ABIDJAN — Fallout from army mutinies, public sector strikes and a cocoa crisis is threatening to derail Ivory Coast’s public finances and turn startling economic growth into a cycle of hardship and social unrest.
Two months into 2017, the government is already facing unforeseen spending that could total roughly half-a-billion dollars, according to a Reuters calculation, just as it is supposed to be exercising budget discipline under an International Monetary Fund (IMF) programme.
How President Alassane Ouattara weathers the instability will reveal whether the much-praised recovery from civil war in Francophone West Africa’s biggest economy can last.
“We’ve all been applauding the country’s economic management in recent years, but it’s mostly been fair skies,” said Alain Feler, the IMF country representative in Ivory Coast. “The current shocks... will require its economic policymakers to demonstrate their ability to navigate through turbulence.”

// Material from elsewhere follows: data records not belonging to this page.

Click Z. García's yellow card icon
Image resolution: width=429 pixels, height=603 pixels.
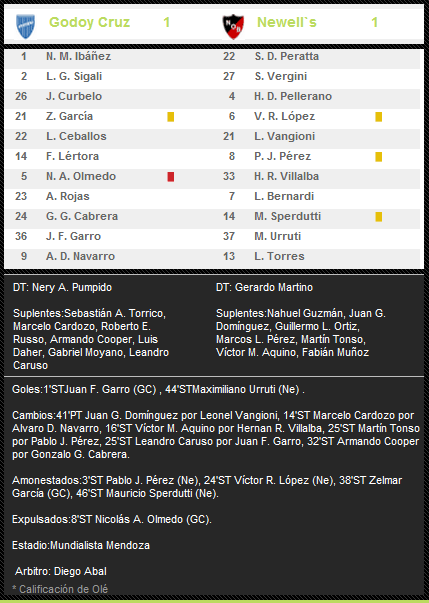(171, 117)
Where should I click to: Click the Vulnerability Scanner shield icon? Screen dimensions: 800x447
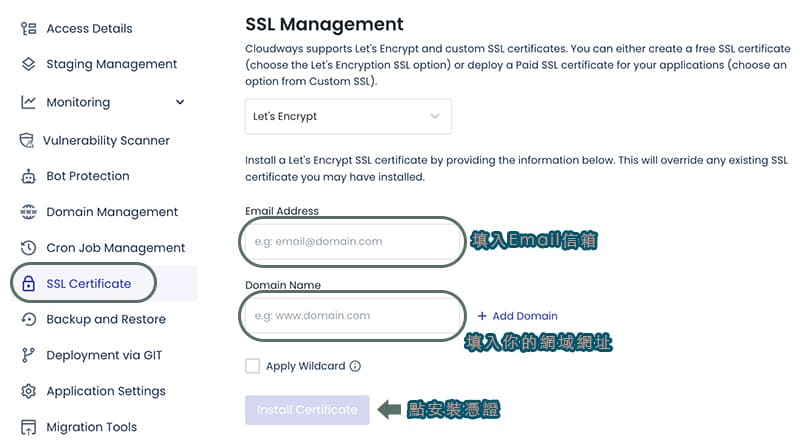coord(27,140)
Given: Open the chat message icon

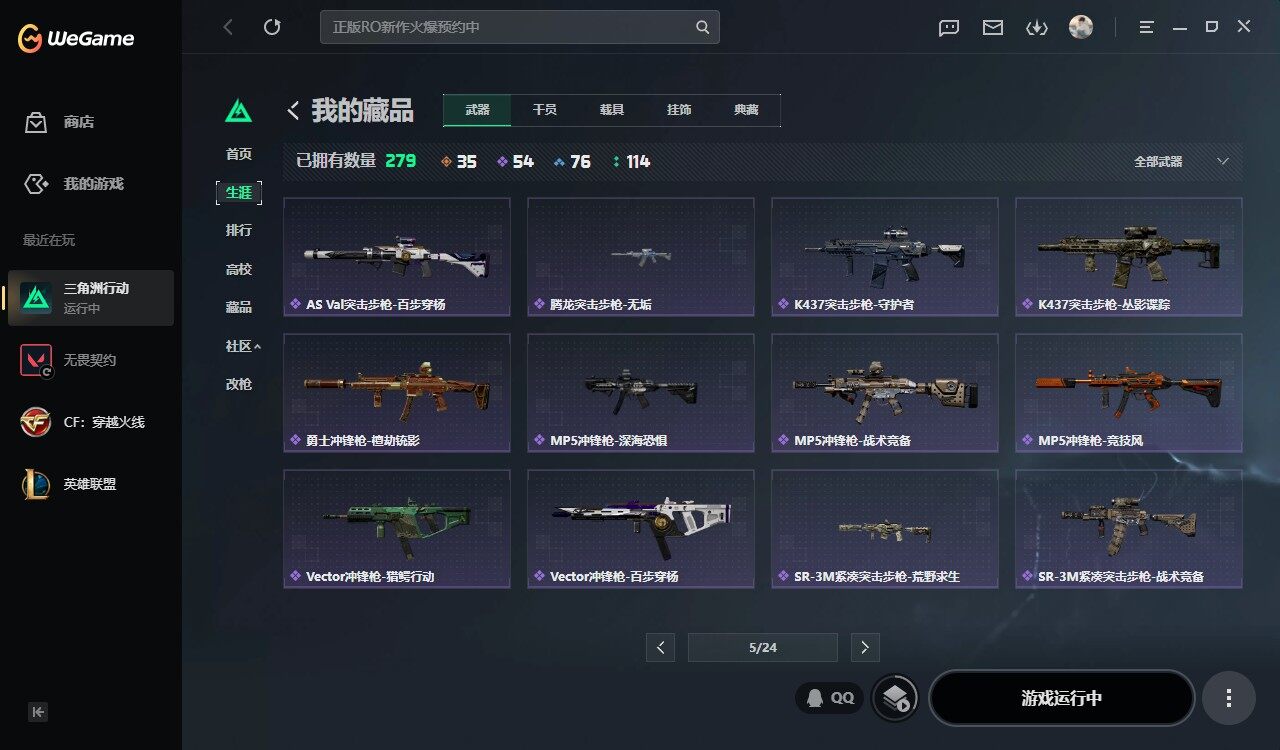Looking at the screenshot, I should [949, 27].
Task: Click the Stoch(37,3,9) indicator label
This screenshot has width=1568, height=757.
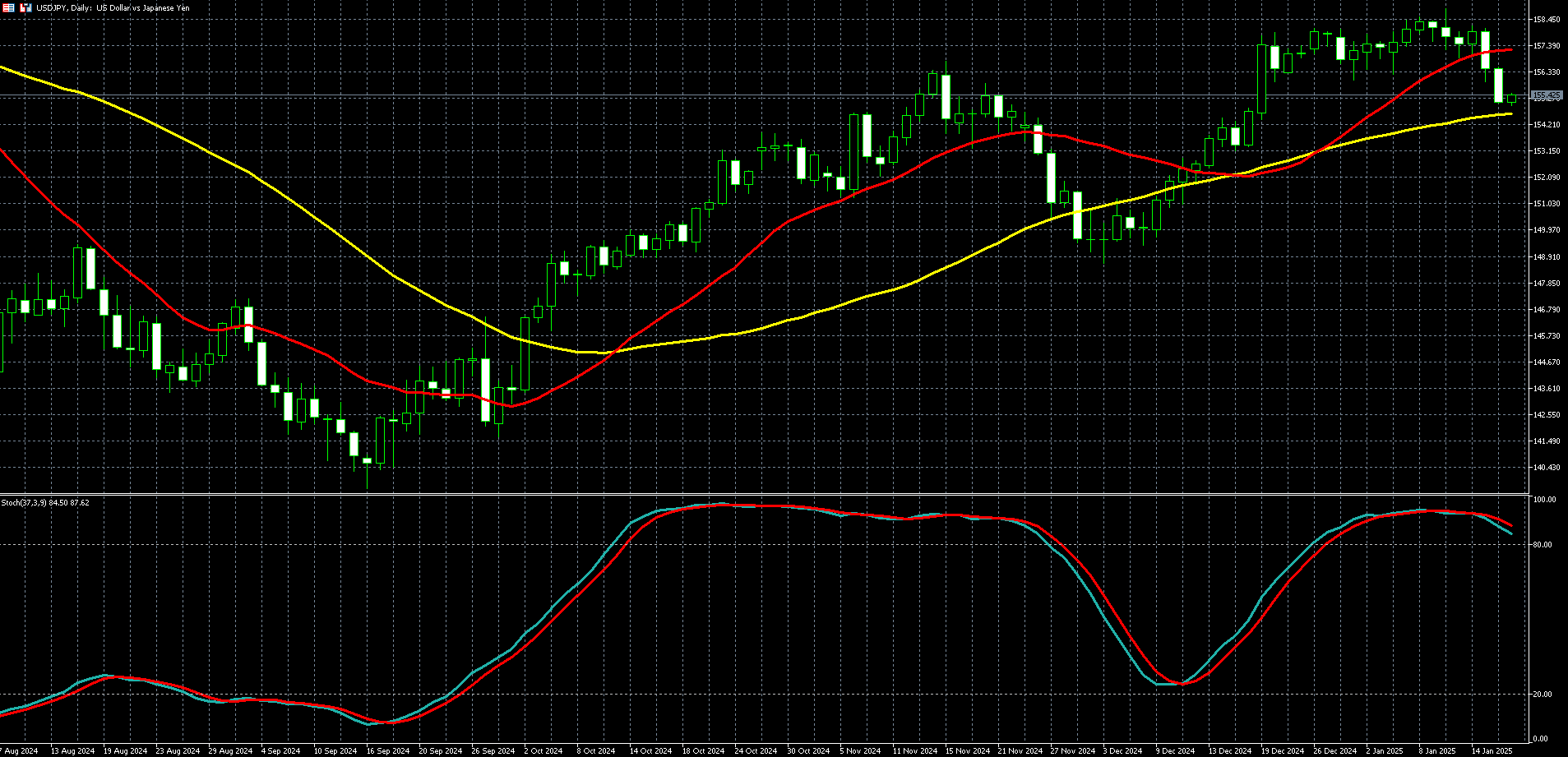Action: point(45,502)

After coming to power following a decade of political crisis capped by the 2011 war, Ouattara steered the economy to average annual growth of nearly 9 per cent from 2012 to 2015. It was Africa’s fastest growing economy last year.
During the boom Ivory Coast has attracted foreign funding for everything from breweries and shopping malls to construction and power production, and borrowed from international investors through Eurobonds and sukuk Islamic financing.
The IMF’s official projection for growth this year remains at 8 per cent, but the rosy outlook took a major hit last month.
First came the mutinies, when former rebel fighters now serving in the army rose up at bases across the country demanding the payment of bonuses they said they were owed for ousting ex-president Laurent Gbagbo in 2011.
Ivorian authorities have not released details but mutiny leaders say a deal to end the uprising included payments of more than 100 billion CFA francs ($160 million), or about 0.5 per cent of annual gross domestic product (GDP), spread over 8 months.
Ouattara also promised negotiations to persuade teachers and public sector employees to suspend a three-week strike that has turned violent at times. The workers were demanding over $400 million in back wages and a rolling back of pension reforms that would cut benefits and raise their contributions.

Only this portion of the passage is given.